Record extracts -
<<<<
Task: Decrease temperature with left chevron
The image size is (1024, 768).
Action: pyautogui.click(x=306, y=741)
>>>>
<<<<
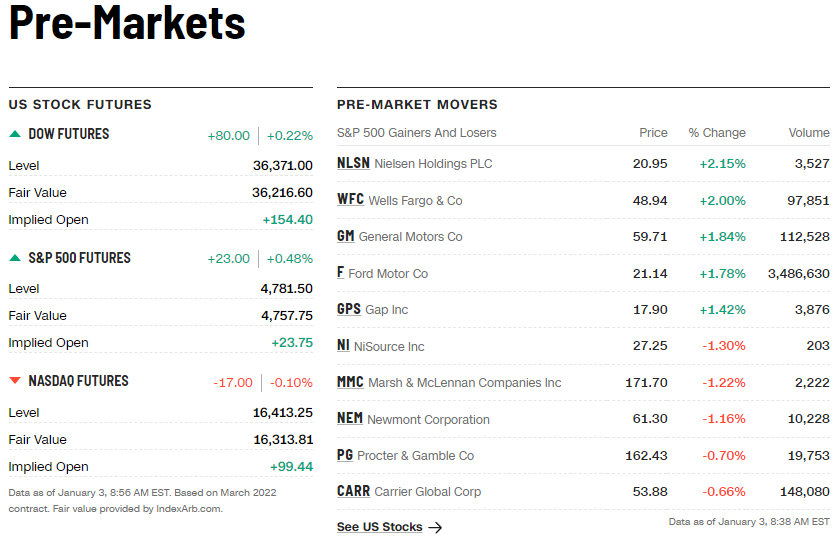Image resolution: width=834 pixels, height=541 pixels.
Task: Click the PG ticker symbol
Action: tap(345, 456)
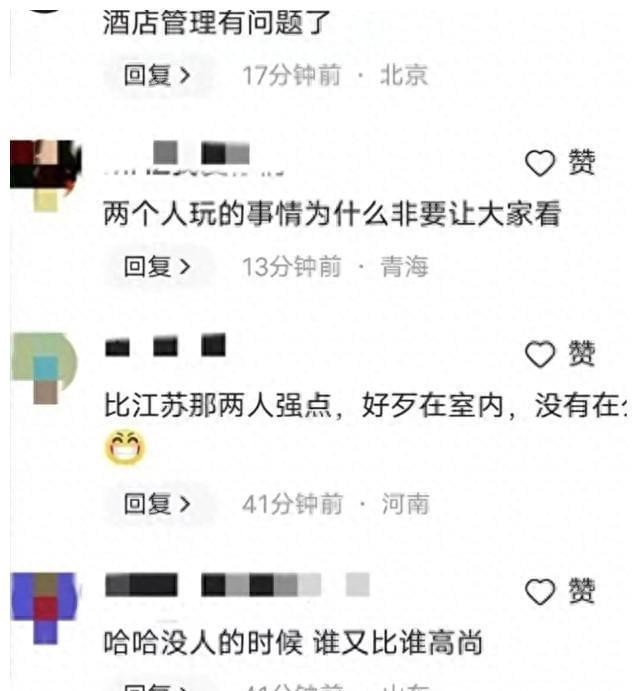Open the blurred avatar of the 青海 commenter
>>>>
Prompt - Present the listing lines beginning with the line containing "Image resolution: width=834" and continuing through the line containing "Open the blurred avatar of the 青海 commenter" as a JSON list of strings, one string per line, with blank lines skipped. Leave the pictures out of the answer.

Solved problem -
[
  "Image resolution: width=834 pixels, height=541 pixels.",
  "Task: Click the PG ticker symbol",
  "Action: tap(345, 456)",
  "Open the blurred avatar of the 青海 commenter"
]